● Extract:
[BEGIN]
552

I have a string that is up to 3 characters long when it's first created in SQL Server 2008 R2.

I would like to pad it with leading zeros, so if its original value was '1' then the new value would be '001'. Or if its original value was '23' the new value is '023'. Or if its original value is '124' then new value is the same as original value.

I am using SQL Server 2008 R2. How would I do this using T-SQL?

Stephen Kennedy
  • 20,585
  • 22
  • 95
  • 108
Sunil
  • 20,653
  • 28
  • 112
  • 197
  • 1
    Possible duplicate of [Most efficient T-SQL way to pad a varchar on the left to a certain length?](https://stackoverflow.com/questions/121864/most-efficient-t-sql-way-to-pad-a-varchar-on-the-left-to-a-certain-length) – underscore_d Mar 23 '18 at 14:25
  • Possible duplicate of [Formatting Numbers by padding with leading zeros in SQL Server](https://stackoverflow.com/questions/9520661/formatting-numbers-by-padding-with-leading-zeros-in-sql-server) –  Mar 23 '18 at 18:16

18 Answers18

892

If the field is already a string, this will work

 SELECT RIGHT('000'+ISNULL(field,''),3)

If you want nulls to show as '000'

It might be an integer -- then you would want 

 SELECT RIGHT('000'+CAST(field AS VARCHAR(3)),3)

As required by the question this answer only works if the length <= 3, if you want something larger you need to change the string constant and the two integer constants to the width needed. eg '0000' and VARCHAR(4)),4

Hogan
  • 69,564
  • 10
  • 76
  • 117
  • 10
    I had a Char(6) field that had a handful of values that were only 2-3 chars long and the above didn't work for me. I had to add an RTRIM around the '000000'+ISNULL(FIELD,'') for it to work. – DWiener Apr 15 '14 at 02:25
  • @DWiener - Yes if you want a longer string then you need that many `0` characters before you do the trim – Hogan Apr 15 '14 at 04:09
  • 3
    Hogan yeah I got that, but no matter how long the string it didn't work, I'm a little too busy to figure out why but the gist of it is that with my CHAR(6) field just doing RIGHT('000000'+ISNULL(field,''),6) didn't work but RIGHT(RTRIM('000000'+ISNULL(field,'')),6) did. – DWiener Apr 16 '14 at 02:38
  • 2
    oh I understand, you had spaces to the right of a number encoded as a string. – Hogan Apr 16 '14 at 09:51
  • 3
    @dwiener you got this behaviour because a char is a fixed length data type, so in your case char(6) means 6 chars long. If your actual value is less than 6 it is padded with blanks to the right so the proposed answer would produce incorect result for a char(6). – Giannis Paraskevopoulos Sep 30 '14 at 18:29
  • @GiannisParaskevopoulos - or the number is saved in the DB padded on the right with characters – Hogan Sep 30 '14 at 18:37
  • 1
    please add information about [`lpad`](https://www.w3schools.com/sql/func_mysql_lpad.asp) in yout answer – diralik Dec 23 '17 at 11:07
  • 1
    @diraria - lpad is a function in MySQL, this is a question about SQLServer – Hogan Dec 23 '17 at 12:19
  • 2
    @Hogan, yes, but this question is top1 google result for "sql add leading zeros", so i think it would be usefull for many people (who don't use sqlserver, but google this question) to know that in other databases may exists more convient function lpad. Thank you anyway. – diralik Dec 23 '17 at 12:21
  • Hogan, @diraria does have a point but diraria, I believe that you should add the answer. Hogan's answer is a perfect. Don't touch it. :) Funny thing is, Hogan edited the tag in the question to include sql which is why it's #1 for "sql leading zeros" search but that's not the case if you search "mysql leading zeros"... – Larry Beasley Feb 21 '18 at 15:56
  • @LarryB -- mySQL is the one of the least standard of bigger platforms. But this answer is not as generic as it could be -- ISNULL should be COALESCE for example. – Hogan Feb 21 '18 at 20:19
  • 1
    Did not work as expected, when the length if greater than 3 – Arun Prasad E S Sep 13 '18 at 14:06
  • 1
    @ArunPrasadES -- It states in the question that the string needs to be 3 characters. My answer would be wrong if it created a string greater than 3. – Hogan Oct 09 '18 at 17:58
213

Although the question was for SQL Server 2008 R2, in case someone is reading this with version 2012 and above, since then it became much easier by the use of FORMAT.
[END]
● Written exercise 1: In the thread on padding strings with leading zeros, which function made this much easier starting with SQL Server 2012?
● Written exercise 2: Rewrite the paragraph of the thread on padding strings with leading zeros that begins "I would like to pad it with leading zeros" as a short list. Keep its main facts.

● Listing:
[BEGIN]
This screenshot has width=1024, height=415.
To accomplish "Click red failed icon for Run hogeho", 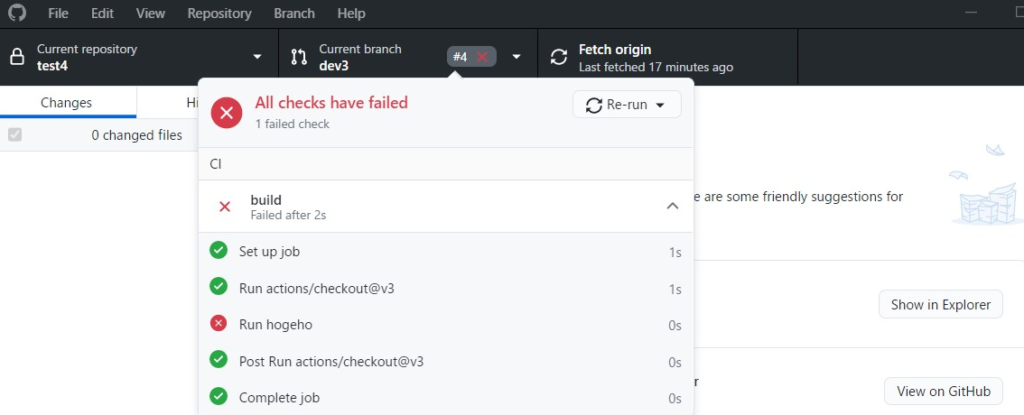I will click(x=218, y=324).
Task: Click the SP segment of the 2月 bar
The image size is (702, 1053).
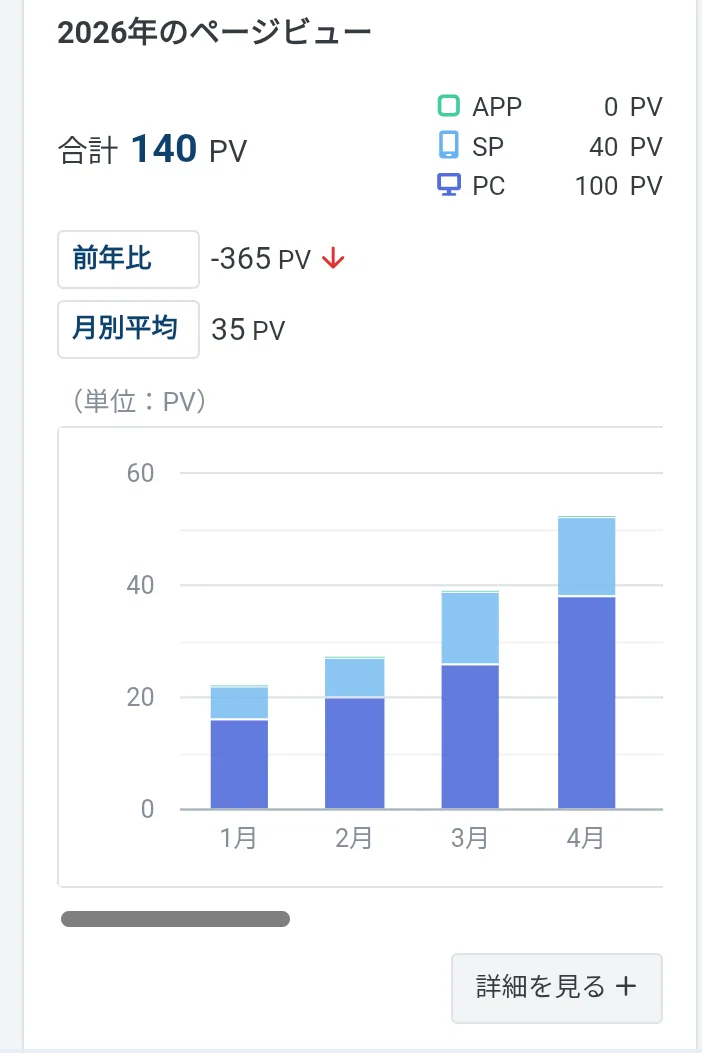Action: (x=355, y=678)
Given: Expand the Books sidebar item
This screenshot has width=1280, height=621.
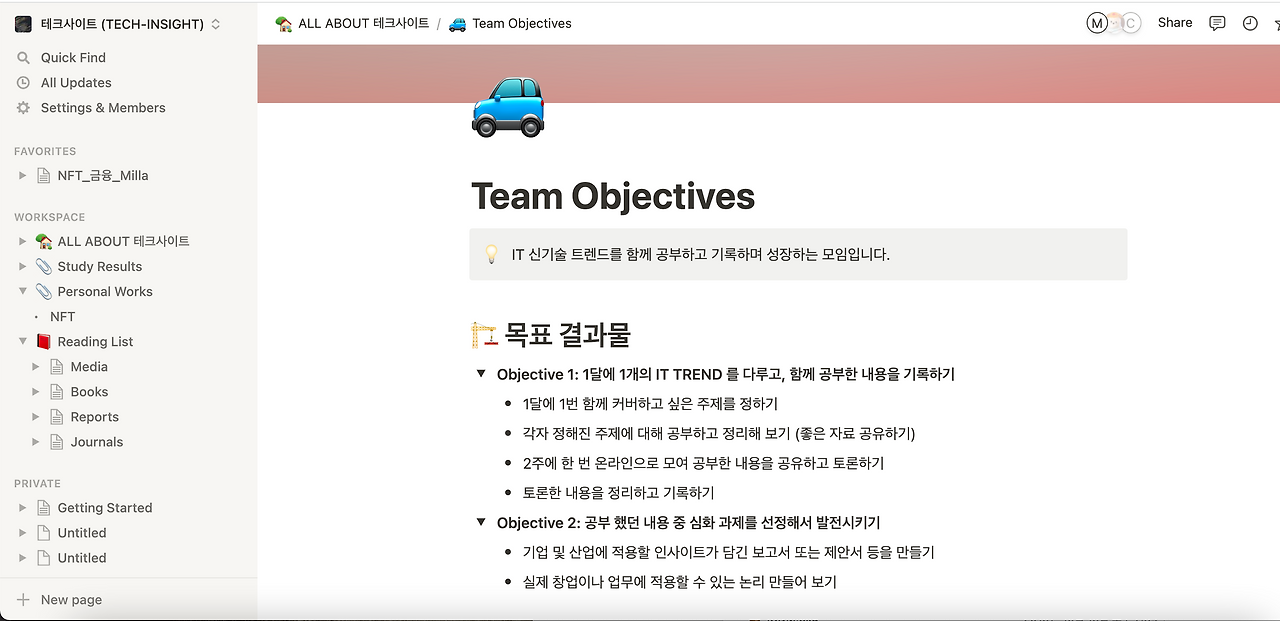Looking at the screenshot, I should pos(36,391).
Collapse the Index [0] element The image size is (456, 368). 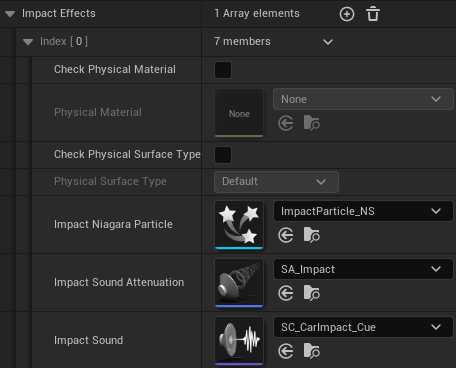28,42
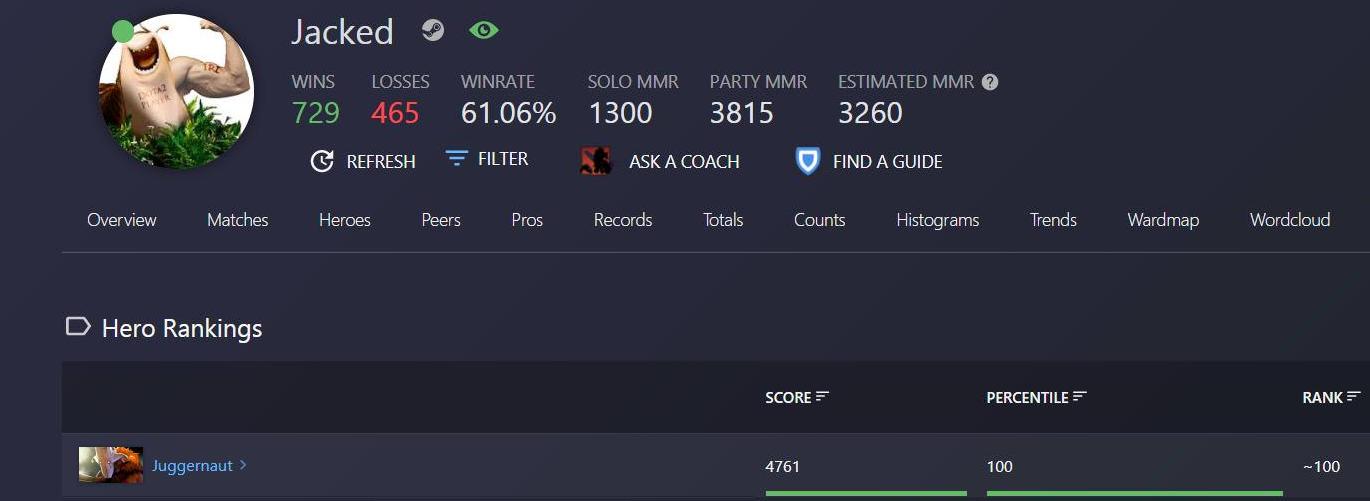Switch to the Matches tab
The width and height of the screenshot is (1370, 501).
[x=238, y=220]
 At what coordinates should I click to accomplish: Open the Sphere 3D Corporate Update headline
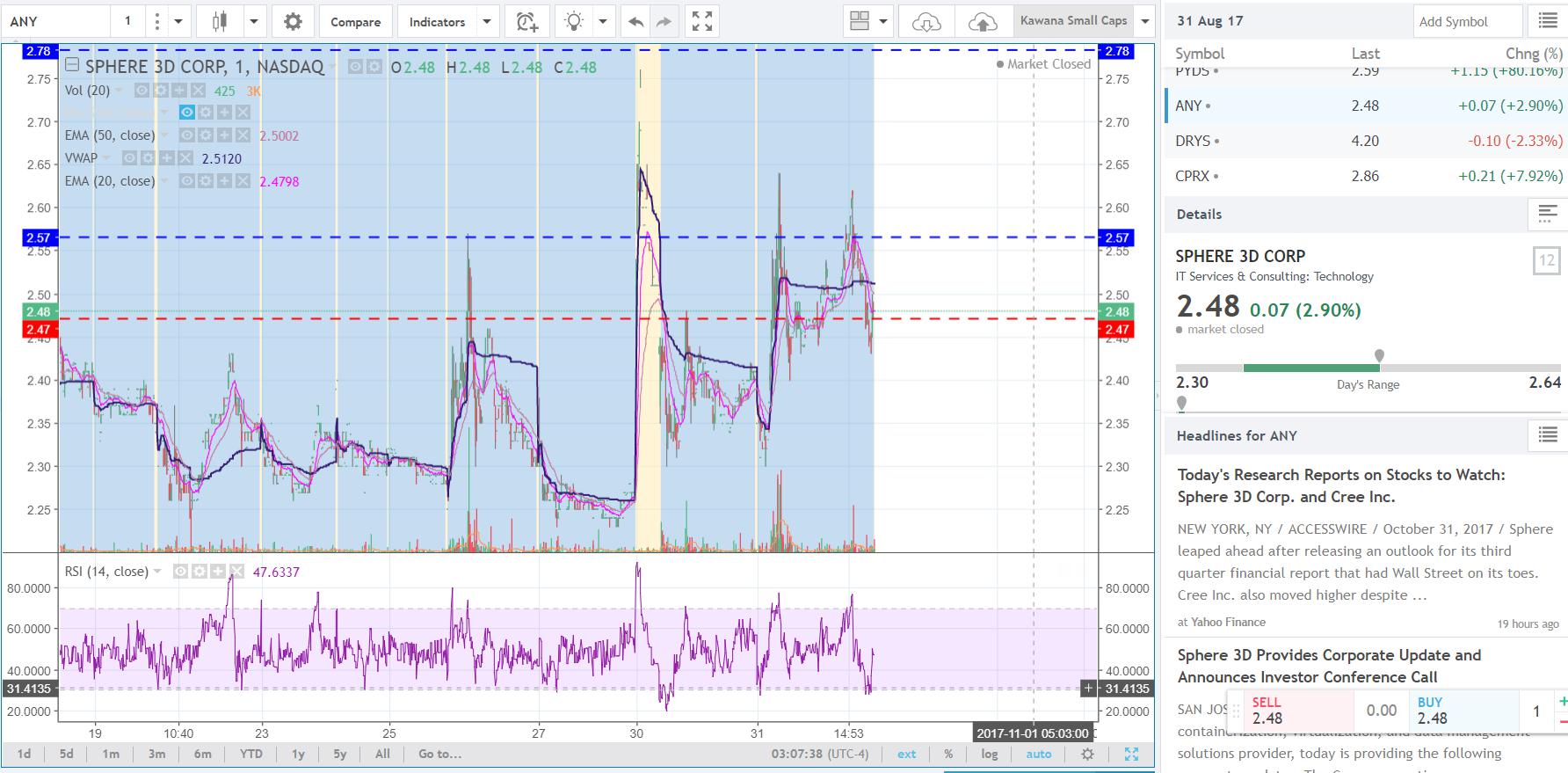(1328, 666)
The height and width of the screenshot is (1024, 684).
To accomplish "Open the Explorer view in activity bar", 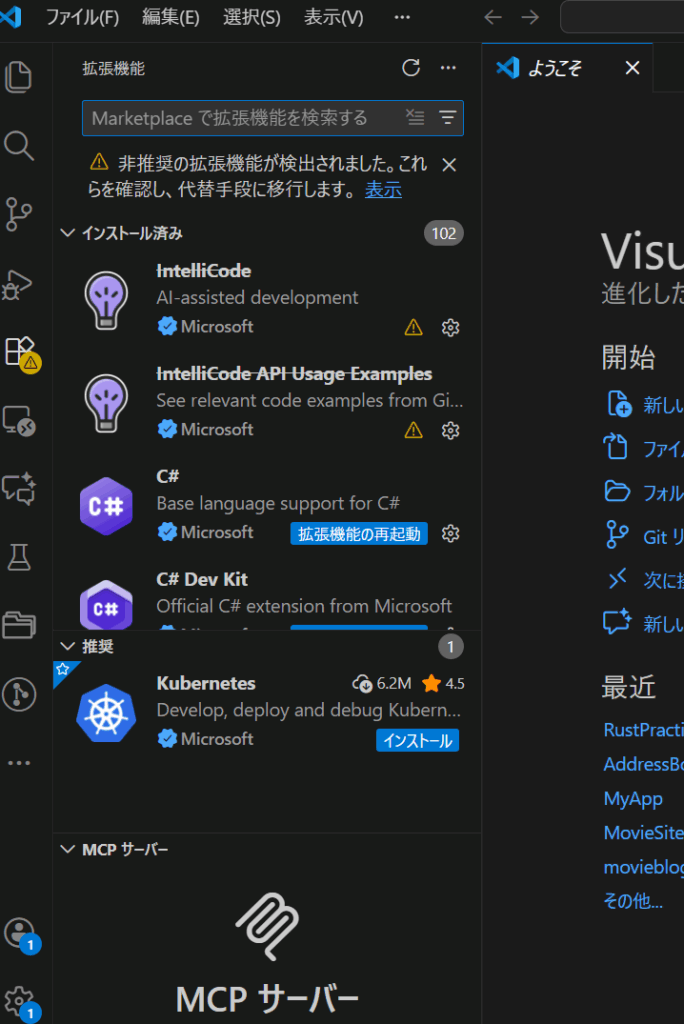I will (x=19, y=77).
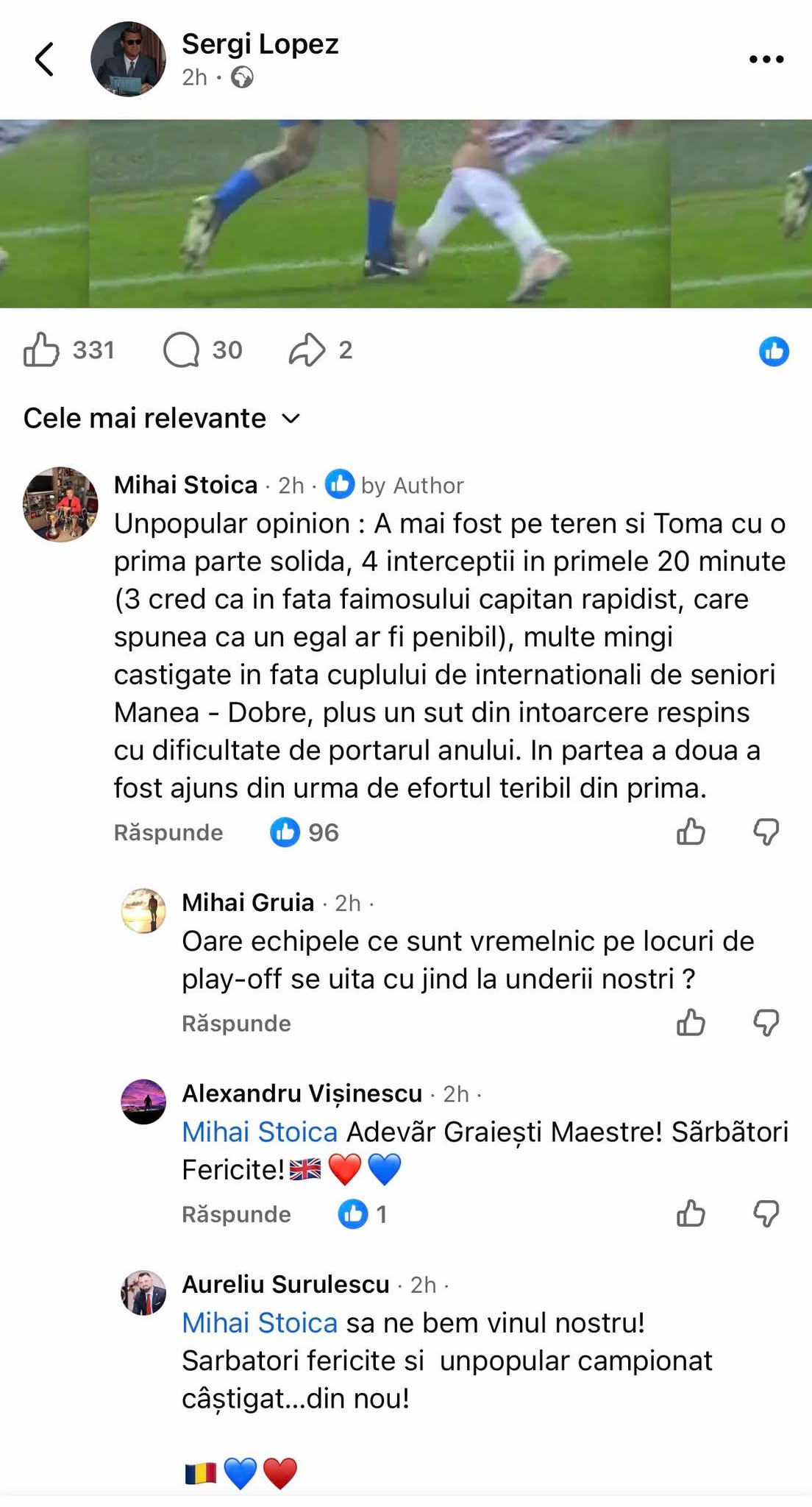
[END]
● Full answer 1: FORMAT

● Full answer 2:
Pad the string with leading zeros to three characters:
- '1' becomes '001'
- '23' becomes '023'
- '124' stays '124'